# The rash



## Guest (Dec 24, 2005)

Ok its my fourth week on lamictal,up to 150mg next week.should i still be affraid of getting the rash :?:


----------



## [rula] (Jan 16, 2005)

someone on the crazymeds forum got the rash, and still kept taking the lamictal for 2 weeks after that (kinda dumb if you ask me); eventually she stopped and the rash went away....so, even if you do still get it, it's nothing to be scared of, the rash fear is a bit exaggerated.

is it helping you yet?


----------



## Manic D (Jun 29, 2005)

My psychiatrist said that if you get the rash and keep taking Lamictal you may die. So if you get a rash, I would quit and go to the ER to to get checked out. Apparently the rash is also accompanied by flu like symptoms.


----------



## Guest (Dec 25, 2005)

yeah i heard that its not deadly and should go away if i stop THX

O S*(^*( i got the frickin flu :shock:


----------



## Guest (Dec 25, 2005)

> someone on the crazymeds forum got the rash, and still kept taking the lamictal for 2 weeks after that (kinda dumb if you ask me); eventually she stopped and the rash went away....so, even if you do still get it, it's nothing to be scared of, the rash fear is a bit exaggerated.
> 
> is it helping you yet?


not sureee it does help with depression and depr like symtoms( i also take effexor) ill keep taking it till i reach the target dose


----------



## gimpy34 (Aug 10, 2004)

If you have one of those starter sample packs, you should only be taking 100mg in your fifth week.
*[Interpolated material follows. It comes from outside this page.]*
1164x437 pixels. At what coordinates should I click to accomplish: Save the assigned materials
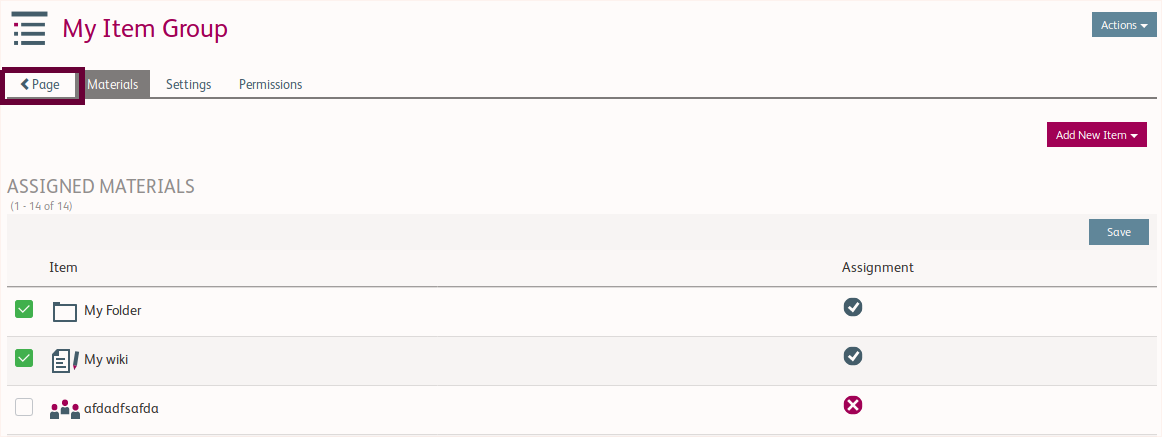click(x=1118, y=232)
I'm on Lamictal, too, and am in my fifth week, but I will admit that I cheated and went up to 100mg in my 4th week.

My doctor says after week 5 at 100mg, if you don't get the rash, you can immediately jump to 200mg. I don't know about that so I will probably do a week at 150mg before moving up to 200mg. Chances are, if you don't get it in the first few weeks, you're probably not going to get it. I wouldn't worry anymore.

Some people go up to 600mg on Lamictal!!! That's 24 times the starting dose. The precautionary effects are there for a reason. I think the drug companies are pretty confident in their dosage reccommendations, or otherwise...


----------